• To be done: Can you reproduce, character for character, the data from the line with "Given: Go to 访问凭证 in sidebar" up to and including the last line of the data?

• Data excerpts:
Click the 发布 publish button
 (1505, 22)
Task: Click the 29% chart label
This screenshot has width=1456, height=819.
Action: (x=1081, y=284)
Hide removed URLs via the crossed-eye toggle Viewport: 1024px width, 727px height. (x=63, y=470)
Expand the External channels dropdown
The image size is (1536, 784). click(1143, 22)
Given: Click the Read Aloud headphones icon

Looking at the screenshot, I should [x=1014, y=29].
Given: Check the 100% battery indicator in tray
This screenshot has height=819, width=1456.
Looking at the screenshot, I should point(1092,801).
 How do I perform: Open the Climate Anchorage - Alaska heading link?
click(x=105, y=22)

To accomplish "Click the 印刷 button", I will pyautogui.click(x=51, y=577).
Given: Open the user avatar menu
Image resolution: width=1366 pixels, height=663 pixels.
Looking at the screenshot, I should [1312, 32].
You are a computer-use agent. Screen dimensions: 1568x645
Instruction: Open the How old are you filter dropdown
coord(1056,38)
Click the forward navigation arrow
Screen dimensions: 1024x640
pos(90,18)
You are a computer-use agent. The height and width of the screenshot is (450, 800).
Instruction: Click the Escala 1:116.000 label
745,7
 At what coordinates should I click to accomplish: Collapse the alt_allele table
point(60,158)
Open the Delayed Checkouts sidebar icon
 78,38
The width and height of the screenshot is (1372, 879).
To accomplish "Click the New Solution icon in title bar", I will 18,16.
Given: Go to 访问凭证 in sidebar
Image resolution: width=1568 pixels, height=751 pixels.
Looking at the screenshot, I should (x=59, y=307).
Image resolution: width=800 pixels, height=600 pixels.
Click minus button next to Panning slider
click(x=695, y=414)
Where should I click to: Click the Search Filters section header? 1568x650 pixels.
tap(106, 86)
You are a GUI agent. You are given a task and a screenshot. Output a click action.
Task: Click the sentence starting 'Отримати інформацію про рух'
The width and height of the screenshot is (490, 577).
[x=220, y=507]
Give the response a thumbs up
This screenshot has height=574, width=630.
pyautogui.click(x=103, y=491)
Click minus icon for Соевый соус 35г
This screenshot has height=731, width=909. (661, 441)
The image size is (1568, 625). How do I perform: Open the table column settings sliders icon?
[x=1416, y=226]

• Correct output:
Given: Go to 访问凭证 in sidebar
Image resolution: width=1568 pixels, height=751 pixels.
Looking at the screenshot, I should (x=59, y=307).
Image resolution: width=800 pixels, height=600 pixels.
Click minus button next to Panning slider
click(x=695, y=414)
Where should I click to: Click the Search Filters section header? 1568x650 pixels.
tap(106, 86)
You are a GUI agent. You are given a task and a screenshot. Output a click action.
Task: Click the sentence starting 'Отримати інформацію про рух'
The width and height of the screenshot is (490, 577).
[x=220, y=507]
Give the response a thumbs up
This screenshot has height=574, width=630.
pyautogui.click(x=103, y=491)
Click minus icon for Соевый соус 35г
This screenshot has height=731, width=909. (661, 441)
The image size is (1568, 625). How do I perform: Open the table column settings sliders icon?
[x=1416, y=226]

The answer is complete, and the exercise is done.